The Price of Liberty is Eternal Vigilance
City Council, April 22
Dorchester County says “thanks”
Slow moving unregulated vehicles banned on the PeninsulaMarc Knapp
It was another meeting with a light agenda. The Ways and Means, and City Council meetings combined took little more than an hour. And probably about half this time was devoted to presentations and recognitions.

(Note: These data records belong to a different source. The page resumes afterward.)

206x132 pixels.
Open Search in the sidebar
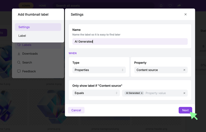[x=27, y=62]
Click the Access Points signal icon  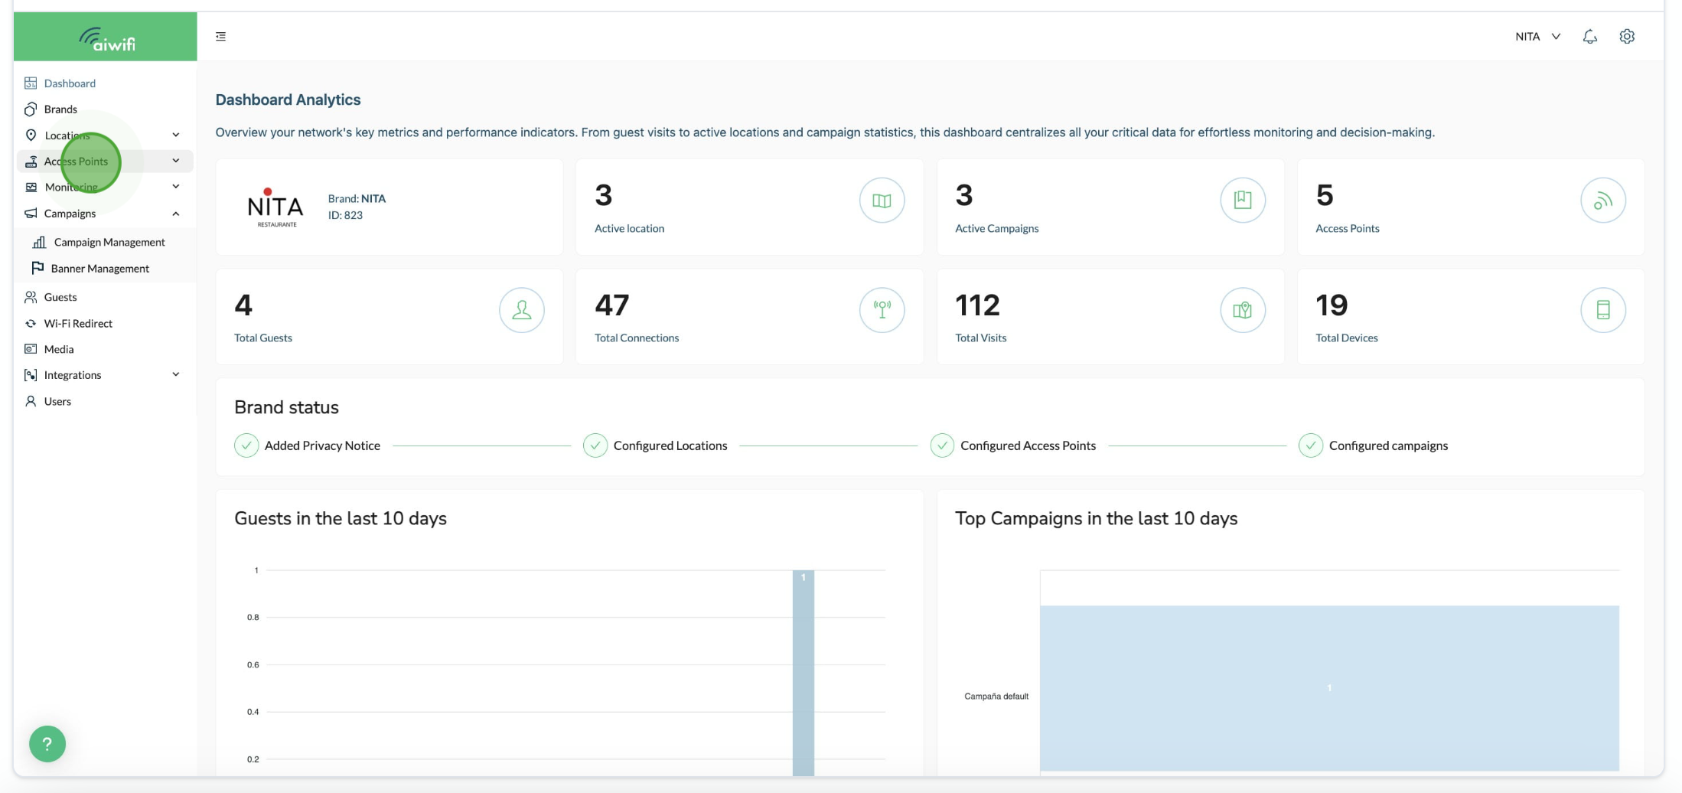pyautogui.click(x=1602, y=201)
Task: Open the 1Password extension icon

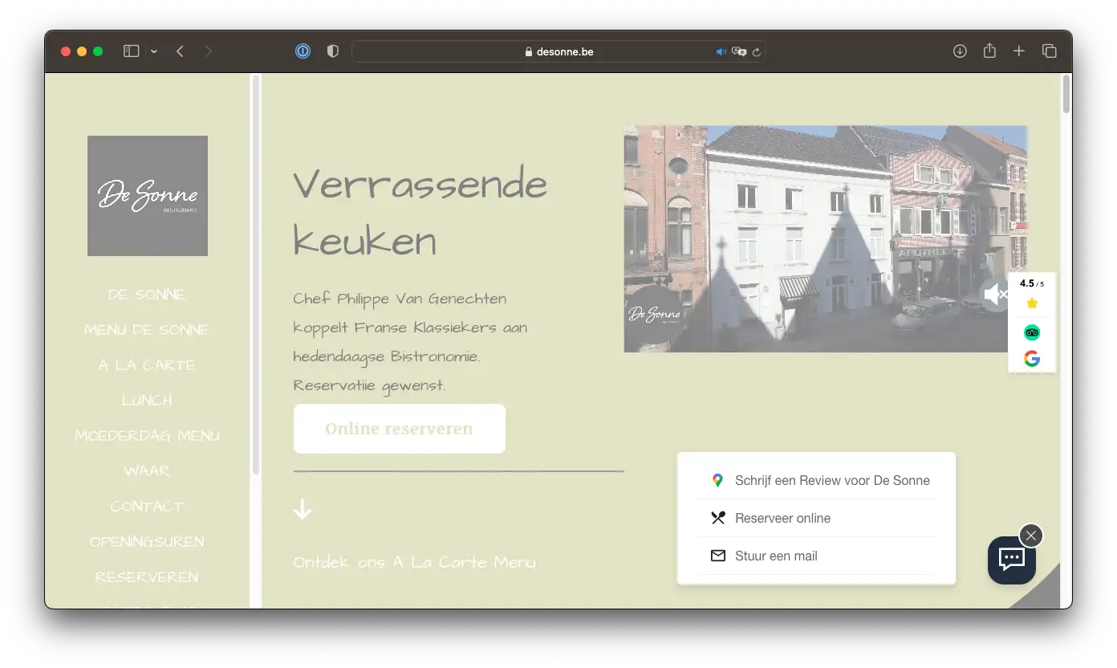Action: (x=303, y=51)
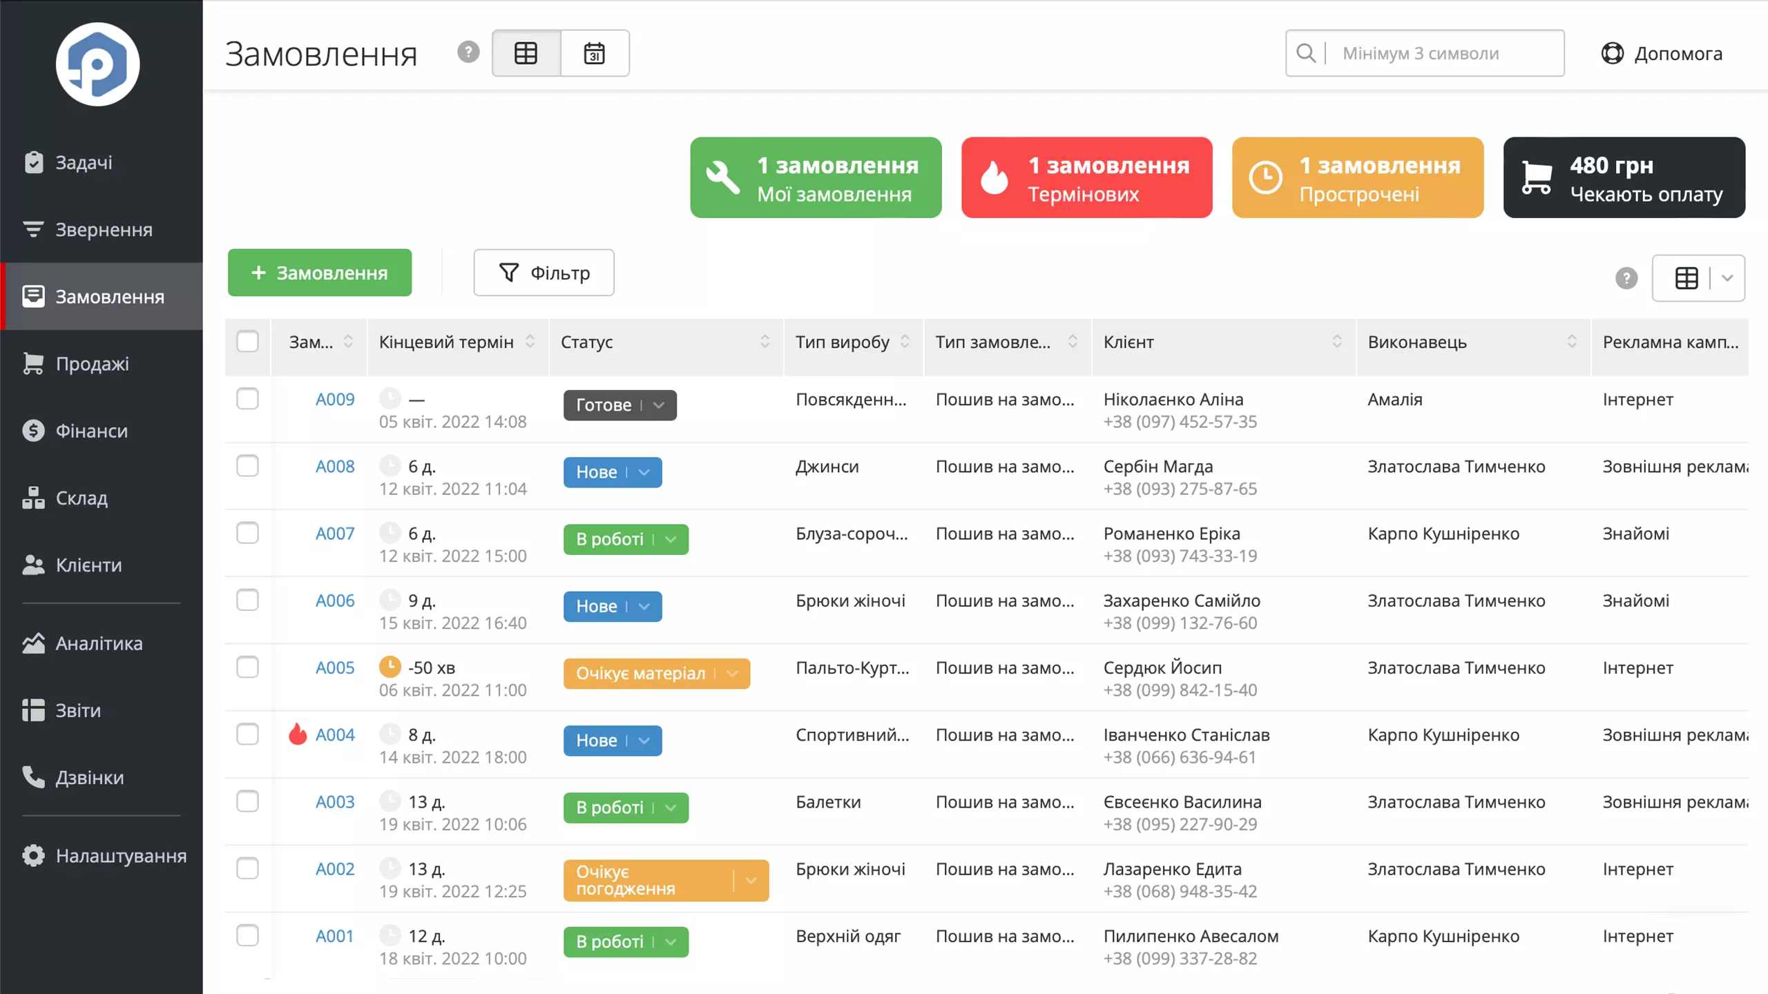Check the checkbox for order A009
Image resolution: width=1768 pixels, height=994 pixels.
(247, 398)
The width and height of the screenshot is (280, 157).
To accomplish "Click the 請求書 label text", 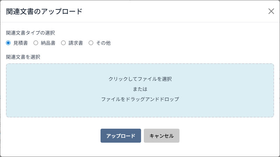I will point(75,43).
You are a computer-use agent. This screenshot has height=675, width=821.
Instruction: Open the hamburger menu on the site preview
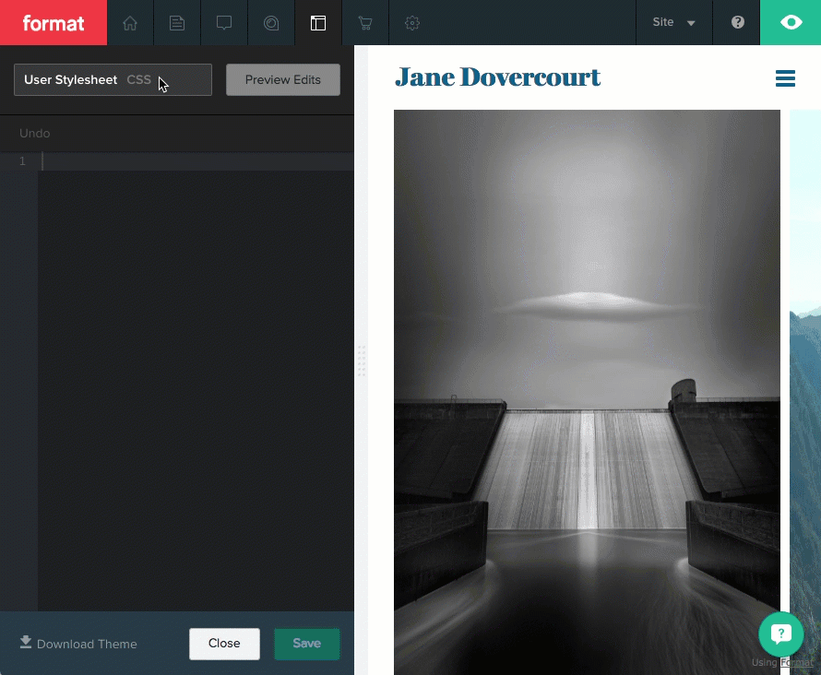coord(785,78)
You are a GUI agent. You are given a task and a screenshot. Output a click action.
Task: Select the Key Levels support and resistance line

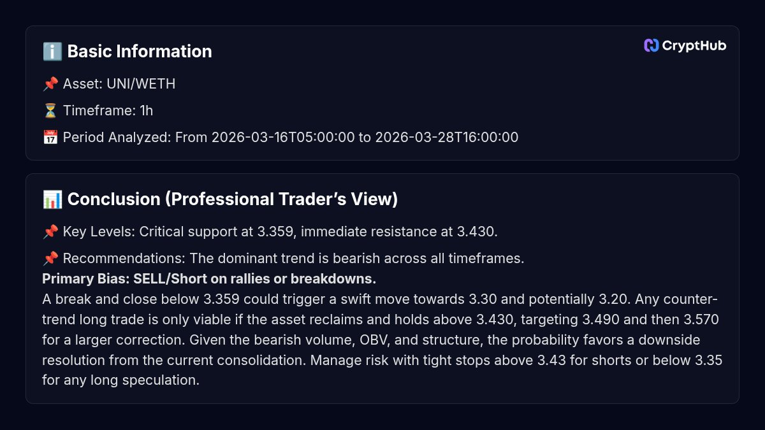tap(280, 232)
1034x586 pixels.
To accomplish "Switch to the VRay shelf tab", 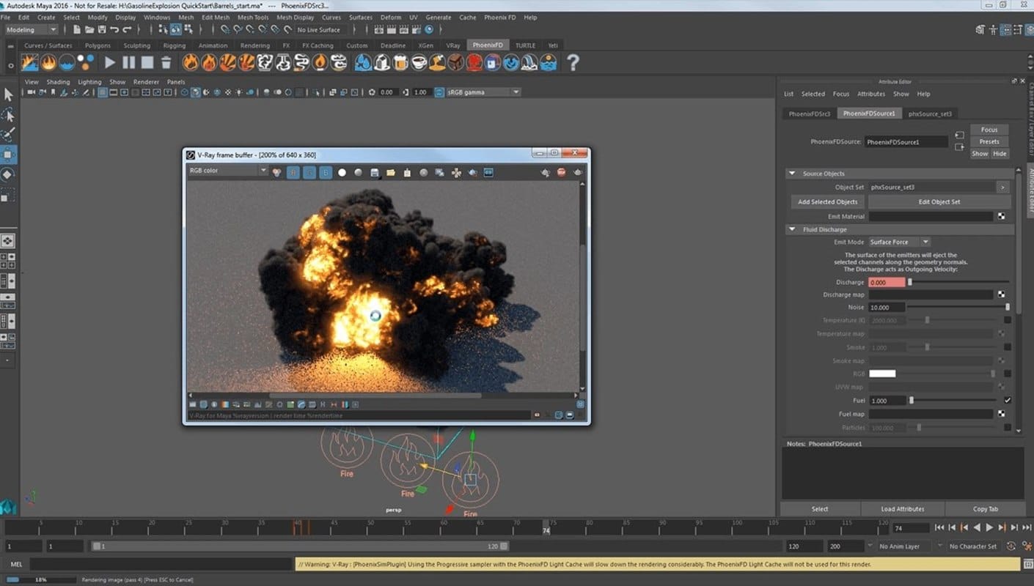I will point(453,45).
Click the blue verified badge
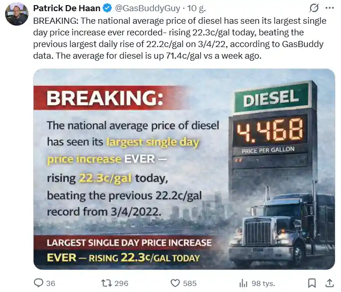This screenshot has height=292, width=341. pos(106,8)
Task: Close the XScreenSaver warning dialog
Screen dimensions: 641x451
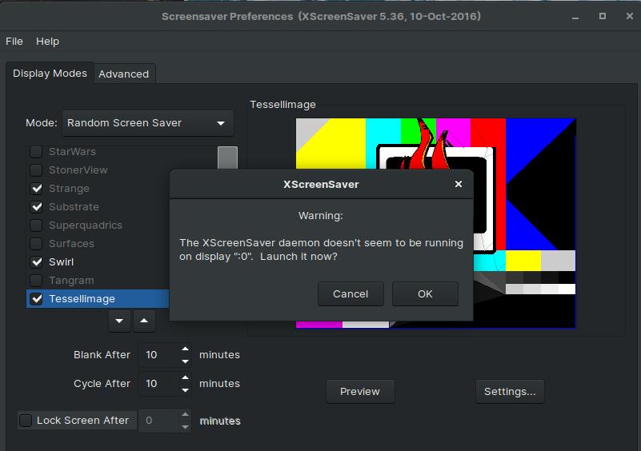Action: point(458,184)
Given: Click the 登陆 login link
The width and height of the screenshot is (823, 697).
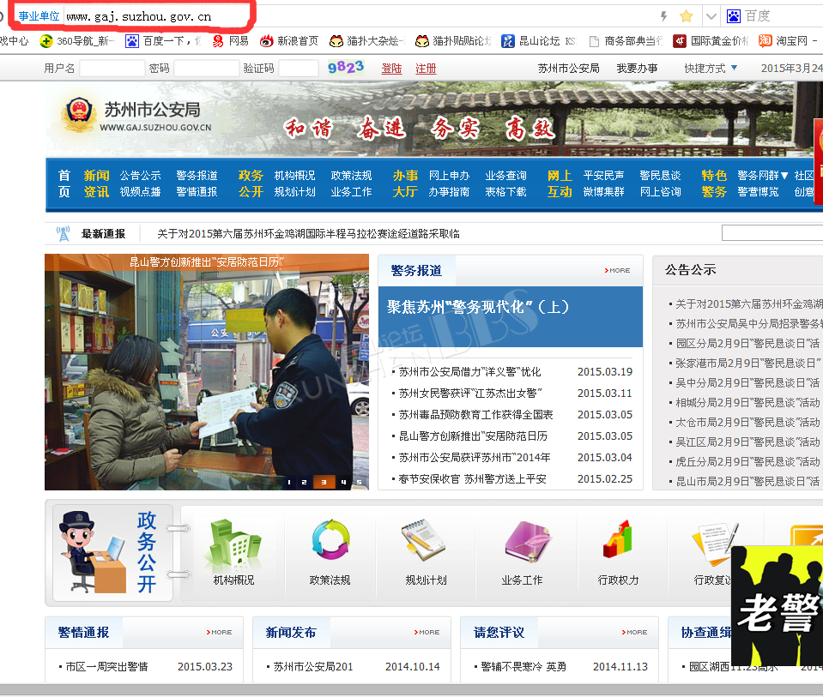Looking at the screenshot, I should pos(391,69).
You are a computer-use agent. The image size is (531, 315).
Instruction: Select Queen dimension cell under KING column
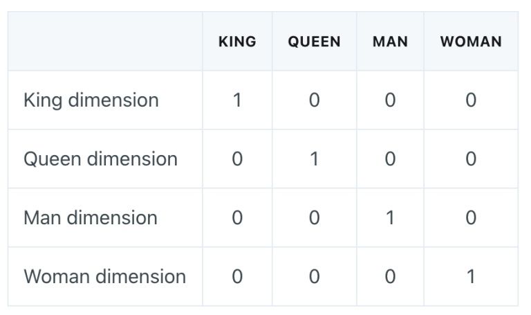237,159
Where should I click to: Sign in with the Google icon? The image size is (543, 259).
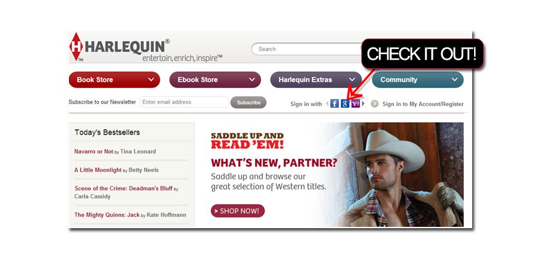(345, 103)
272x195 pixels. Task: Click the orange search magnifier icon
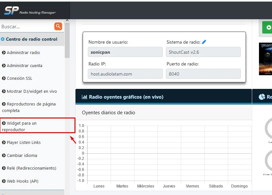tap(58, 26)
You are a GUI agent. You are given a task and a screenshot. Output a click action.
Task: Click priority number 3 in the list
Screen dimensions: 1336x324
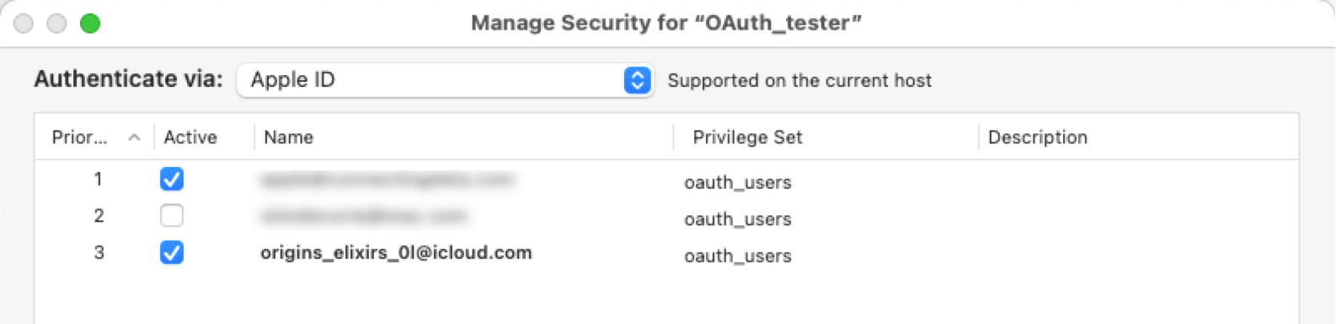click(99, 252)
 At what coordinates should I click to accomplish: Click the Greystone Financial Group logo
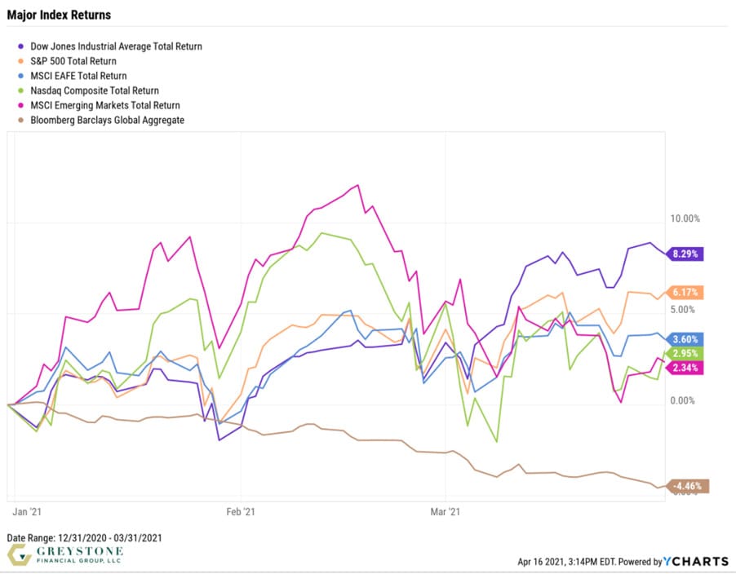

The presentation last night was by the Chair of the Dorchester County Council. He attended the meeting to formally give thanks to the City for the help it gave to Dorchester in cleaning up after the February 12 ice storm. He noted that the damage sustained by the County was significant. The cleanup cost the County about $2.5 million but as Chairman William Hearn said, he expected $2 million reimbursement from FEMA. Chairman Hearn also formally thanked County Council last night. He also acknowledged the help received from the City of North Charleston, the Town of Mount Pleasant and Greenville County.
Following on from a recommendation by the Traffic and Transportation Committee, Council moved to ban certain vehicles “not regulated by the State” from use on the Peninsula and to limit the use of golf carts. Council members had no issues with the recommendations and they were adopted unanimously.
We confess to being intrigued by the ban on unregulated vehicles. What were they? Pictures in the public information packages answered the question and can be seen by pressing Download file and Download file. They were unconventional, perhaps futuristic and bizarre, with a Disneyland look. They were on the streets of Savannah and provided transport or recreation for tourists. It was clear that in Council did not want to emulate Savannah. The Mayor wrote in his memo to Council members “I believe (these vehicles) cheapen the Charleston experience and even more importantly pose real danger for users and other motorist and pedestrians on the tight downtown streets”.
The Mayor also noted “we need to protect the integrity of our residential neighborhoods. And we need to see that the ambiance of (the) peninsula is nurtured and not degraded by activity more appropriate to a resort community that to a working, central city”.
We doubt that any resident of the Peninsula will have issue with the Mayor’s views. Indeed, we suspect many residents wish the Mayor would go further and reduce the number of tour buses and horse carriages on the streets. This is an issue that will likely be considered by the new found Tourism task force.
The part of the ordinance that related to golf carts was not so onerous. Golf carts are regulated by the state so action by the City can only be limited. The new ordinance bans the use by businesses of golf carts and low speed vehicles to transport patrons, unless the business owns or controls the points of embarkation and debarkation. For example, a hotel cannot use a golf cart to transport patrons from the hotel to say restaurants in Upper King Street. But it could transport patrons from the hotel to the parking station which it may own or rents spaces. As the Mayor noted, this part of the new ordinance was also designed “to protect the business area of the peninsula from being overrun by these slow moving vehicles carting patrons from point to point to point”. Again, we suspect few of the Peninsula’s residents would have a different view to that of the Mayor.
Every year, the City receives funds from the Department of Housing and Urban Development (HUD) for disbursement to worthy causes. The allocations for the year beginning June 1, 2014 were approved last night. As noted in the public information package, the Community Development Block Grant (CDBG) was $1.122 million, up 3.3 % on the previous year, the Home Investment Partnership Program (HOME) grant was $891,000, up 7.4% and the Housing Opportunities grant for persons with Aids (HOPWA) $584,00, an increase of 2.3%.
The Committee on Community Development approved the recipients and the amounts at its meeting earlier this week. Council last night endorsed its recommendations.
Viewers can see the applications, the names of the lucky recipients and the amounts they will receive by pressing Download file . Unfortunately, a reflection on our technical ingenuity, we cannot get the file to load in “portrait” form. Viewer will need to use their “rotate” button to view comfortably.
As usual, we have reservations about some of the allocations. Certainly, the Committee refused some requests or awarded grants that were less than that applied for. Did this reflect limited funds or doubts over the merits of an application? Also, we understand the need for affordable housing but we wonder whether some of the allocations are high enough to be significant? We’ll let viewers decide.